Task details: Copy out the part of the entries that begins with the line containing "What do you see at coordinates (77, 200)" and runs through the last of the entries, reproducing every line in that span without changes.
— Start of Task inputs —
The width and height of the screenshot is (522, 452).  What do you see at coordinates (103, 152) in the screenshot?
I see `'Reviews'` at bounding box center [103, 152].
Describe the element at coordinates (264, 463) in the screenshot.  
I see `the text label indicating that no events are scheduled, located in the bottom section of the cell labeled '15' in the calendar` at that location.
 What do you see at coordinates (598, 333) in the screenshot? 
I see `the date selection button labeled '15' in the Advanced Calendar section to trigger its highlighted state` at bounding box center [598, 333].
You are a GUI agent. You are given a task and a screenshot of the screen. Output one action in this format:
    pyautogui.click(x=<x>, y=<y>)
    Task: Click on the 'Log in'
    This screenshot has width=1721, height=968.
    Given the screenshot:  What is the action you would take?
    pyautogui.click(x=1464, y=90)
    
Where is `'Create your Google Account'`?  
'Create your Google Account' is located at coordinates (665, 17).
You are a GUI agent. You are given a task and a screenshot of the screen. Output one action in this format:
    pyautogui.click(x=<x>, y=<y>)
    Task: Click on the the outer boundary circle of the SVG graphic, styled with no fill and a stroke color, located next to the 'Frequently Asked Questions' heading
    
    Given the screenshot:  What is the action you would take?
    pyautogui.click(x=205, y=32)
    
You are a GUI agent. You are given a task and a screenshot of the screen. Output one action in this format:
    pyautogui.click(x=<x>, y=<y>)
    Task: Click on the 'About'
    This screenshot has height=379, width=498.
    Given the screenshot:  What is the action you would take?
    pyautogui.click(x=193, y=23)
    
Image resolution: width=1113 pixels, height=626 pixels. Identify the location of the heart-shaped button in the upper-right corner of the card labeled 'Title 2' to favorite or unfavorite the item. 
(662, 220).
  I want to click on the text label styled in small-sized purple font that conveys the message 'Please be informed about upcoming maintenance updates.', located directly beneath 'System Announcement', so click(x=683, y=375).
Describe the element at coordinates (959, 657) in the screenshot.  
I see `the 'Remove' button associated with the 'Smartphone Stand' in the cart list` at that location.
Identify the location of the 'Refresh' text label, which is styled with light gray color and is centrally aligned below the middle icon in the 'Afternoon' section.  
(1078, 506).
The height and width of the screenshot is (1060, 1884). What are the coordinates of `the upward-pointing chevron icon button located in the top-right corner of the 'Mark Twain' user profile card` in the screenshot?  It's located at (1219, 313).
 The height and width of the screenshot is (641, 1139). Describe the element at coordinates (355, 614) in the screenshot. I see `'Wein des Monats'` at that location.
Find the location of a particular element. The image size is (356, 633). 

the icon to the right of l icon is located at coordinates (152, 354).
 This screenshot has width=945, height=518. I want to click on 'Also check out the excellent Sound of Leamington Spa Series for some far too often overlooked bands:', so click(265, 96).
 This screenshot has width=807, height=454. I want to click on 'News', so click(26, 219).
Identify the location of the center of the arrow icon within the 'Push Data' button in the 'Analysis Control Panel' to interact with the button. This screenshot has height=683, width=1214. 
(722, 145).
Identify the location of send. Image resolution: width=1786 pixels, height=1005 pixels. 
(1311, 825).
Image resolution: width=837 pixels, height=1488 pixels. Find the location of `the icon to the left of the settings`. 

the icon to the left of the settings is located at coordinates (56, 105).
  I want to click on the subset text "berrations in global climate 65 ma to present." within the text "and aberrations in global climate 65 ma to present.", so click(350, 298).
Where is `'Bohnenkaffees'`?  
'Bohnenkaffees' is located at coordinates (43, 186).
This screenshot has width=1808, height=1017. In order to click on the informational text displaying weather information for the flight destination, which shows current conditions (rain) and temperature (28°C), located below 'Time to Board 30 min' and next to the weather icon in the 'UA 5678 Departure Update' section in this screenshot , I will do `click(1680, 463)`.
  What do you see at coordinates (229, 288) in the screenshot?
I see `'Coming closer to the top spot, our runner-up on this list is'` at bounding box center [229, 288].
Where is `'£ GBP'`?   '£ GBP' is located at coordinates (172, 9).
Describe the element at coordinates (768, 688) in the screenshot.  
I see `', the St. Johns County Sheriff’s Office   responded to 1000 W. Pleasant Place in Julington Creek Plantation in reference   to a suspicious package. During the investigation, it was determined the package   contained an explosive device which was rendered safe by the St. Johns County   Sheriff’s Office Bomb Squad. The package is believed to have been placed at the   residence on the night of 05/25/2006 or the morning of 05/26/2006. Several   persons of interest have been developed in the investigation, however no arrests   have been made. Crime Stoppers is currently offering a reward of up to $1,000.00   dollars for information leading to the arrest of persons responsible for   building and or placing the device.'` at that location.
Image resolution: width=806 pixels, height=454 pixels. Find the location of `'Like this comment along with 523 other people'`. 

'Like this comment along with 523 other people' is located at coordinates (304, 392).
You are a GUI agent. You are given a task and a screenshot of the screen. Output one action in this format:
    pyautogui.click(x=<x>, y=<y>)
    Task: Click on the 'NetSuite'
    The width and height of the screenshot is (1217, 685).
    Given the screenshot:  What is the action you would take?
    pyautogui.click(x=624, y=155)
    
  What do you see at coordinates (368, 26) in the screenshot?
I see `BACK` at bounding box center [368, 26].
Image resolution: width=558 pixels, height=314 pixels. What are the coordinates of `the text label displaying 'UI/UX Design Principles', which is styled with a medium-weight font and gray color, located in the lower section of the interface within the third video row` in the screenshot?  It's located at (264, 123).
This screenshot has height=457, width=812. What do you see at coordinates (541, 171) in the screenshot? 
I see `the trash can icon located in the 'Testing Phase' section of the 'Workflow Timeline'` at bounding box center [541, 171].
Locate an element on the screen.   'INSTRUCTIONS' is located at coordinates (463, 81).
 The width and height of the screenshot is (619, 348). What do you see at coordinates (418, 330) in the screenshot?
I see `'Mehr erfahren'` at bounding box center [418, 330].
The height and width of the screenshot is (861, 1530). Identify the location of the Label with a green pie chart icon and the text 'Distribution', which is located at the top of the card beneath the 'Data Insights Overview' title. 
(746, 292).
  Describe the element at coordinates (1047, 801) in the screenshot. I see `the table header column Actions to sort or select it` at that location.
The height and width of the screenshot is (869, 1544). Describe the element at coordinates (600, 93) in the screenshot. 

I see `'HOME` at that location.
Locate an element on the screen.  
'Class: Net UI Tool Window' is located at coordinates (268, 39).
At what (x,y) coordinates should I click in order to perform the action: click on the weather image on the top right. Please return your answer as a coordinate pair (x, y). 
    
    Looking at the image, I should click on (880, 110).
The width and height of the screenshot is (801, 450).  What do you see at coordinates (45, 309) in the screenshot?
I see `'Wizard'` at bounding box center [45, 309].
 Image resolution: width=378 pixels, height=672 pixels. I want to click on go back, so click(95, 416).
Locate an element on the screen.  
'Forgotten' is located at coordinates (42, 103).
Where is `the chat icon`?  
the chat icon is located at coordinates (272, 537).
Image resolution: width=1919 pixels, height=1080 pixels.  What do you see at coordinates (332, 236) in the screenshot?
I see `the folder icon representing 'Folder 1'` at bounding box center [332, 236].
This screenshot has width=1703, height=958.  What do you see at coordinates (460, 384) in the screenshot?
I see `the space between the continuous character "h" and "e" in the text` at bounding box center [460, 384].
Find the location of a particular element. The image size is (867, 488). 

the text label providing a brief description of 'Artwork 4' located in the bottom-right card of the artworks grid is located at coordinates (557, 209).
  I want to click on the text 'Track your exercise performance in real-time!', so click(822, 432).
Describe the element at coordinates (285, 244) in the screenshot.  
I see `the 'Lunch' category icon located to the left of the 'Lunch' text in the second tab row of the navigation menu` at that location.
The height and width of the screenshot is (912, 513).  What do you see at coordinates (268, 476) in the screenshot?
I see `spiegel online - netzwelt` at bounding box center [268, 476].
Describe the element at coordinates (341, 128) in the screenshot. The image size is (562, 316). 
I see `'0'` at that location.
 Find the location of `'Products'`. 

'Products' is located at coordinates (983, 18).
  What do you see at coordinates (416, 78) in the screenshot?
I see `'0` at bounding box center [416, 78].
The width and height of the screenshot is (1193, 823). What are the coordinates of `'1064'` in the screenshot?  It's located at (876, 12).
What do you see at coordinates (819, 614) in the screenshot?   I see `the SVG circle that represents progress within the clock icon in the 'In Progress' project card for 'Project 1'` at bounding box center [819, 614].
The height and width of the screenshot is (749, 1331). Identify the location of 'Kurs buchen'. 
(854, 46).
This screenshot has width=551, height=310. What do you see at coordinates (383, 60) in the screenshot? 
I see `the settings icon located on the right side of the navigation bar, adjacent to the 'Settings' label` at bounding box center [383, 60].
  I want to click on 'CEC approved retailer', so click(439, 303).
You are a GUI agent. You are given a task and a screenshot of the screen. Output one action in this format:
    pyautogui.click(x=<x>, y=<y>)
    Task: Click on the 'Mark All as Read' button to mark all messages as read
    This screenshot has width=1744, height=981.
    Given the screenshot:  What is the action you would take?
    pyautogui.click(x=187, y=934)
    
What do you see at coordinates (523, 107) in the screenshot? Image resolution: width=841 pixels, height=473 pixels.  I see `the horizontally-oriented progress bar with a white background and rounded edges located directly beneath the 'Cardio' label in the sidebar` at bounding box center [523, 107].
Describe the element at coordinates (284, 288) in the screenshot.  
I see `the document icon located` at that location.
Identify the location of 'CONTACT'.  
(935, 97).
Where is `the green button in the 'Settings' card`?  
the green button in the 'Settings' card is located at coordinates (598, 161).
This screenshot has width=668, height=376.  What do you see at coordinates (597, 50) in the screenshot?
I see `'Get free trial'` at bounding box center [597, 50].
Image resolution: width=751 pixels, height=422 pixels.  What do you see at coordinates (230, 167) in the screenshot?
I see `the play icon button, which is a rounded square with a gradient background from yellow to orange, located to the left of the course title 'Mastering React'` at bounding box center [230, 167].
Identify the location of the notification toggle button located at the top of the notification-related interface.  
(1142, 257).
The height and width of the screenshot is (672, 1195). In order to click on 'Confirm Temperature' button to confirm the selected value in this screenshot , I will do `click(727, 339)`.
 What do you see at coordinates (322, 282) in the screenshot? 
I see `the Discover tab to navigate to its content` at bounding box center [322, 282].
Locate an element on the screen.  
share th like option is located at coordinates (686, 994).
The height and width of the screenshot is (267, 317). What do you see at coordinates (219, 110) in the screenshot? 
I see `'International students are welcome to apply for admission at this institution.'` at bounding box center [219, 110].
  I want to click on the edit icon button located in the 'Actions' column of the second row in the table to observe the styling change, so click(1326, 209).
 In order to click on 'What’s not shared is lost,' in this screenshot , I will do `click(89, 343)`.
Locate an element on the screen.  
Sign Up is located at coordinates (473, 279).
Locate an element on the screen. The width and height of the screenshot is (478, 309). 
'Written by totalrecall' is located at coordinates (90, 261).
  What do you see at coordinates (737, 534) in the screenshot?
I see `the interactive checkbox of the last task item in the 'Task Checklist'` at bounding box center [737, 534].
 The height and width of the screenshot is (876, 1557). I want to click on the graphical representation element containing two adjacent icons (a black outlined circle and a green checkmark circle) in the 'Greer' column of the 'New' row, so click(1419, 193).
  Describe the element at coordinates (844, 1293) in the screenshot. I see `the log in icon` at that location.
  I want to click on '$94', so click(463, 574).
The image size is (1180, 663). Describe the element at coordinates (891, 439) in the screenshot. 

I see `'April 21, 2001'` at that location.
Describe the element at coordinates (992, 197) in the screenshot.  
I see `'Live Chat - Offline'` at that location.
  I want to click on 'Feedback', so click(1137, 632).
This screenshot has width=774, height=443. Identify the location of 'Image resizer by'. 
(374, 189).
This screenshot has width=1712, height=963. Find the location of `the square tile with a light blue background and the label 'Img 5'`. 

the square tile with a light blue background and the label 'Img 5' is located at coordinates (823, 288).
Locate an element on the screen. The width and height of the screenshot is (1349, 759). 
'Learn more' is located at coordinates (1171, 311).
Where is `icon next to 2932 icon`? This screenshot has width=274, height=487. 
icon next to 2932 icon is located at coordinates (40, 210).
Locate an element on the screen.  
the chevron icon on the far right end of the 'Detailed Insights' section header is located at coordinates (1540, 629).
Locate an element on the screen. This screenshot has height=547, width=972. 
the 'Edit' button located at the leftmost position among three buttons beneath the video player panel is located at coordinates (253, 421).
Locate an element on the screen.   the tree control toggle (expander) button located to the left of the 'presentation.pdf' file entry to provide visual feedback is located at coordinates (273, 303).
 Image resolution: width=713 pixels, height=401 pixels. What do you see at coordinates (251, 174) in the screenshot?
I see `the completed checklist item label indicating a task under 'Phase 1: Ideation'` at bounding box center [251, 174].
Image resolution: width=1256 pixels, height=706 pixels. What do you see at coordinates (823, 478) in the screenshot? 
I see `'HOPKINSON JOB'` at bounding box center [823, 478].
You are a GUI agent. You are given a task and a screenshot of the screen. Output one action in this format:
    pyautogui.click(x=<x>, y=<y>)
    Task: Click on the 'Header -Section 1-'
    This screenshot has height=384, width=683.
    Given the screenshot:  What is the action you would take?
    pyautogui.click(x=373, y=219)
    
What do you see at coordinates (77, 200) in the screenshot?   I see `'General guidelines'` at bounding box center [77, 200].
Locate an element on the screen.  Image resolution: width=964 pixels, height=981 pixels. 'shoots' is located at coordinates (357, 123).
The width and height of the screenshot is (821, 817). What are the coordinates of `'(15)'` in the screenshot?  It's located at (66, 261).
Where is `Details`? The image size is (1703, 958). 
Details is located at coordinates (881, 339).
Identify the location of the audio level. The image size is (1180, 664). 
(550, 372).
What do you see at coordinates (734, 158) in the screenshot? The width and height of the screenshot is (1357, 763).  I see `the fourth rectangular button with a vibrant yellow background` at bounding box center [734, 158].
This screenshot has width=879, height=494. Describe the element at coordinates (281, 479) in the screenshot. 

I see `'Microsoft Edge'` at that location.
— End of Task inputs —
Problem solution:
What do you see at coordinates (77, 200) in the screenshot?   I see `'General guidelines'` at bounding box center [77, 200].
Locate an element on the screen.  Image resolution: width=964 pixels, height=981 pixels. 'shoots' is located at coordinates (357, 123).
The width and height of the screenshot is (821, 817). What are the coordinates of `'(15)'` in the screenshot?  It's located at (66, 261).
Where is `Details`? The image size is (1703, 958). 
Details is located at coordinates (881, 339).
Identify the location of the audio level. The image size is (1180, 664). 
(550, 372).
What do you see at coordinates (734, 158) in the screenshot? The width and height of the screenshot is (1357, 763).  I see `the fourth rectangular button with a vibrant yellow background` at bounding box center [734, 158].
This screenshot has width=879, height=494. Describe the element at coordinates (281, 479) in the screenshot. 

I see `'Microsoft Edge'` at that location.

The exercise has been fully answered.